Diduga Terlibat Pencurian Mesin Alat Berat, RS Mantan Cakades di Purwakarta Bersama Tiga Pelaku Lainnya Ditangkap Polisi

Editor Wakapolres Purwakarta Kompol Satrio Prayogo saat memberikan keterangan pers, Senin (29/11/2021). /visi.news/deni ramdhani
Silahkan bagikan

VISI.NEWS | PURWAKARTA – Mantan calon kepala desa (Cakades) di Purwakarta ditangkap polisi bersama tiga rekannya, diduga terlibat pencurian mesin alat berat milik sebuah perusahaan swasta. Mereka saat ini masih menjalani serangkaian pemeriksaan di Mapolres Purwakarta.

Diketahui, Cakades tersebut berinisial RS (43), dan tiga rekannya, yakni AH (37), JW (28) dan TN (39), mereka merupakan warga Desa Hegarmanah, Kecamatan Babakancikao, Kabupaten Purwakarta.

Berdasarkan laporan polisi, peristiwa pencurian itu terjadi di kawasan industri PT MOS, Jalan Industri, Kampung Bayur, Desa Hegarmanah, Kecamatan Babakancikao, Purwakarta, pada Rabu, (27/10/2021) lalu.

Saat itu, pelapor atas nama Andi Subianto (42) warga Kampung Telaju RT 001/009 Desa Telaju, Kecamatan Cikarang Barat, Kabupaten Bekasi, melaporkan adanya pencurian di perusahaan tempatnya bekerja. Hal itu diketahui saat korban memeriksa mesin berat merk XCMG type 180 buatan China. Ketika dicek, kaca alat berat itu dalam keadaan pecah.

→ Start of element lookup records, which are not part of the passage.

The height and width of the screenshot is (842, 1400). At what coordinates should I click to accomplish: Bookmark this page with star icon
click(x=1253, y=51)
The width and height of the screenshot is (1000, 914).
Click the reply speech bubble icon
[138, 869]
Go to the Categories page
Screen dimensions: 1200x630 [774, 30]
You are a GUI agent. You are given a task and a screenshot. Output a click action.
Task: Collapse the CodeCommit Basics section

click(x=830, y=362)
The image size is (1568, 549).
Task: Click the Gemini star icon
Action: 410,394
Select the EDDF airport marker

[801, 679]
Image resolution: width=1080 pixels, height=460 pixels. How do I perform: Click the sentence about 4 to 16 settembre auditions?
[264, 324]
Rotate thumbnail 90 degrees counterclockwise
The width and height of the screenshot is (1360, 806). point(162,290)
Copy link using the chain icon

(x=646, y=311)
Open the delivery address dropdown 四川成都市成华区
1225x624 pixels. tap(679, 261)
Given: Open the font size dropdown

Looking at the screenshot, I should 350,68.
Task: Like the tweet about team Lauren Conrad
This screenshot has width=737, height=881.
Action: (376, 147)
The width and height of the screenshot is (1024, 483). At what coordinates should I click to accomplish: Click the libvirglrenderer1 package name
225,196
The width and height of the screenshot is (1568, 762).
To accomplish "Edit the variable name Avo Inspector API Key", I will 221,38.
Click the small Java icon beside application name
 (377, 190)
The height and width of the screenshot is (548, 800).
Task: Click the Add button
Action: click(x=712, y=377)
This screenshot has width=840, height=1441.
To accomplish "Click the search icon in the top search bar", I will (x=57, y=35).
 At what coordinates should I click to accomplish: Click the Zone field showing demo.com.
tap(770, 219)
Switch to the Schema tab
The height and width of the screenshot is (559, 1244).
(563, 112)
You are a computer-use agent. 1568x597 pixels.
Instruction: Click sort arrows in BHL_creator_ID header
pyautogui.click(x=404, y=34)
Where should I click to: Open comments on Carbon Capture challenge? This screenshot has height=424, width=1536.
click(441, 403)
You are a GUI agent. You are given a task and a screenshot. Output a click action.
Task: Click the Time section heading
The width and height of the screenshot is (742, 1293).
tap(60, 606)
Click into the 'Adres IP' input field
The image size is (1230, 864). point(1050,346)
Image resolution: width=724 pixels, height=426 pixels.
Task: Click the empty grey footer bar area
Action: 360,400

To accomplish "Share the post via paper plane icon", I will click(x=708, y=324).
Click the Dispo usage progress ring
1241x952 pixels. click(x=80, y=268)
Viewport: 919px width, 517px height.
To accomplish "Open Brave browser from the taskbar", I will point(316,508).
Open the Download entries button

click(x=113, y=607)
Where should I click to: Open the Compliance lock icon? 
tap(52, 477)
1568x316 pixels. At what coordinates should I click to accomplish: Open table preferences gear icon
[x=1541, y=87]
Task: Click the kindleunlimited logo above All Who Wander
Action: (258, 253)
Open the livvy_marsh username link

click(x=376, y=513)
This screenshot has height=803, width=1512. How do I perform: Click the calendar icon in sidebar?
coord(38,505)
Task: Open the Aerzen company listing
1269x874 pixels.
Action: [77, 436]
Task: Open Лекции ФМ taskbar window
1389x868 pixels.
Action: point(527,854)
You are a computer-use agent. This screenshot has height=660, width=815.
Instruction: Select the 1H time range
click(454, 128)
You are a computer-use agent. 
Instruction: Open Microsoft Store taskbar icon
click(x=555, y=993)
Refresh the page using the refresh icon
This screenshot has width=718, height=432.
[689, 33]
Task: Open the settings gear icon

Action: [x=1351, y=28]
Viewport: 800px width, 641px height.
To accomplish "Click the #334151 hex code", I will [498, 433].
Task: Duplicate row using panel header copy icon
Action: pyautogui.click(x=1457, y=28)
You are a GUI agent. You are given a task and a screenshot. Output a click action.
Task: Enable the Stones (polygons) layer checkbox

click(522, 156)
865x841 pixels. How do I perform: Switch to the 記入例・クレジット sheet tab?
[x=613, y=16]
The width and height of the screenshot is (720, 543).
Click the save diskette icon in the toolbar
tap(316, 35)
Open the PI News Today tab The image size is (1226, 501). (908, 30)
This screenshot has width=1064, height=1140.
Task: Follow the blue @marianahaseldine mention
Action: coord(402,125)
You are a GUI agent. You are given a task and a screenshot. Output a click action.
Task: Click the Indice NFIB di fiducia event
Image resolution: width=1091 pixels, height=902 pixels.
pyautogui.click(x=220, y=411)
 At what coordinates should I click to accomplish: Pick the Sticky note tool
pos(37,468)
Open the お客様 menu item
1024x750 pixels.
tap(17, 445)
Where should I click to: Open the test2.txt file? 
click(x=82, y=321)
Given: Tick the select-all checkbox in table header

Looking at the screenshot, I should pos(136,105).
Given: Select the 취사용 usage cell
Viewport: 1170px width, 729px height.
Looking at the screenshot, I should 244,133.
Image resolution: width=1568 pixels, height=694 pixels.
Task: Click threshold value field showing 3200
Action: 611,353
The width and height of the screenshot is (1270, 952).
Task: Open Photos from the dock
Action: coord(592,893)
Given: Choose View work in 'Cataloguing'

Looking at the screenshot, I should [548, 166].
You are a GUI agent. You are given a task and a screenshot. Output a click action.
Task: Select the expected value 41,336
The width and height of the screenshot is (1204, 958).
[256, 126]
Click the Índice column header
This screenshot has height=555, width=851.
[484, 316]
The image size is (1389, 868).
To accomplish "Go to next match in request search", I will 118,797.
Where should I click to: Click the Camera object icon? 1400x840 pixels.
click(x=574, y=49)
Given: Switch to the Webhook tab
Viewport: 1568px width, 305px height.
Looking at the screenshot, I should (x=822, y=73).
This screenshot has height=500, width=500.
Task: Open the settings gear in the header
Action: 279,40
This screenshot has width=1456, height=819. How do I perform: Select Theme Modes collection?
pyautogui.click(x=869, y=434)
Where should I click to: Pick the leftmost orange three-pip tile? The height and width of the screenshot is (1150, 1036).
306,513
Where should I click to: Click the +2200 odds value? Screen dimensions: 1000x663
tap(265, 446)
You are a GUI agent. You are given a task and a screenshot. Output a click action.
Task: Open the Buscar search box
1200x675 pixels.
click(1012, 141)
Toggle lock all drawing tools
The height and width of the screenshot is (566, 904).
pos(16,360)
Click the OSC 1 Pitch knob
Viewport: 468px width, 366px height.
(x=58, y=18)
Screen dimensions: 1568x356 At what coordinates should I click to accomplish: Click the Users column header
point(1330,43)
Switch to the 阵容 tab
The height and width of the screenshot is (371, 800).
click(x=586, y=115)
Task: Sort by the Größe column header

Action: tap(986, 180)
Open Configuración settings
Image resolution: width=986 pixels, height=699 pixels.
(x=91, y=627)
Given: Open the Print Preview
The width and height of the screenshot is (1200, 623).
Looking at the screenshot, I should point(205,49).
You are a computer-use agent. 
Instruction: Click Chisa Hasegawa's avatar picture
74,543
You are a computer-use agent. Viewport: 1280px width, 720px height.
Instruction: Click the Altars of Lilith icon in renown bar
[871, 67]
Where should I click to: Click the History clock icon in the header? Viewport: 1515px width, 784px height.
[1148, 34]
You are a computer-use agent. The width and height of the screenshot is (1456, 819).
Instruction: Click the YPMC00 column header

“Korban mencurigai dan memeriksa bahwa monitor mesin itu sudah tidak ada. Kemudian korban mencoba menghidupkan baterai genset, namun tidak menyala. Begitu dicek ternyata baterai genzet juga telah hilang,” kata Wakapolres Purwakarta Kompol Satrio Prayogo, Senin (29/11/2021).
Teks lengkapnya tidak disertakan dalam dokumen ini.